Auch die Vorlage des Gutachtens des Sachverständigen Dipl.-Ing. H… vom 22.10.2015 für das Verfahren 9 C 517/14 des Amtsgerichts Gelsenkirchen kann den zu fordernden präzisen Vortrags des Klägers zur Reparatur des Vorschadens nicht ersetzen. Das Gutachten beschäftigt sich von seiner Fragestellung her nur damit, ob der Kläger für den Vorschaden vom 15.04.2014 zutreffend 9.959,18 € netto als Sachschadensersatz verlangen kann und mit den für den vorliegenden auf Reparaturkostenbasis abgerechneten Schadensersatzanspruch nicht interessierenden Wiederbeschaffungs- und Restwerten des Fahrzeugs am 15.04.2014. Schon der Sachverständige Dipl.-Ing. H… rügte in seinem Gutachten, dass ihm bei dem zum Zeitpunkt seiner Begutachtung am 11.09.2015 auch in Bezug auf den streitgegenständlichen Schaden reparierten Fahrzeug vom Kläger keine Unterlagen zu Ersatzteilen oder anderen Reparaturarbeiten vorgelegt werden konnten (s. 7 des Gutachtens).

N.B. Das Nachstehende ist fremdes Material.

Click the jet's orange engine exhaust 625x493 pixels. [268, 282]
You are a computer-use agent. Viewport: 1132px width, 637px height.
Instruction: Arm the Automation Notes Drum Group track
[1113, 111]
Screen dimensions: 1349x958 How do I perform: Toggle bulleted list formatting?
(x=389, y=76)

Da eine mündliche Verhandlung nicht erforderlich ist, die Rechtssache keine grundsätzliche Bedeutung hat und die Fortbildung des Rechts oder die Sicherung einer einheitlichen Rechtsprechung ein Urteil des Berufungsgerichts nicht erfordern, beabsichtigt die Kammer eine Zurückweisung der Berufung im Beschlusswege.
III.
Der Kläger hat Gelegenheit zur Stellungnahme binnen 2 Wochen.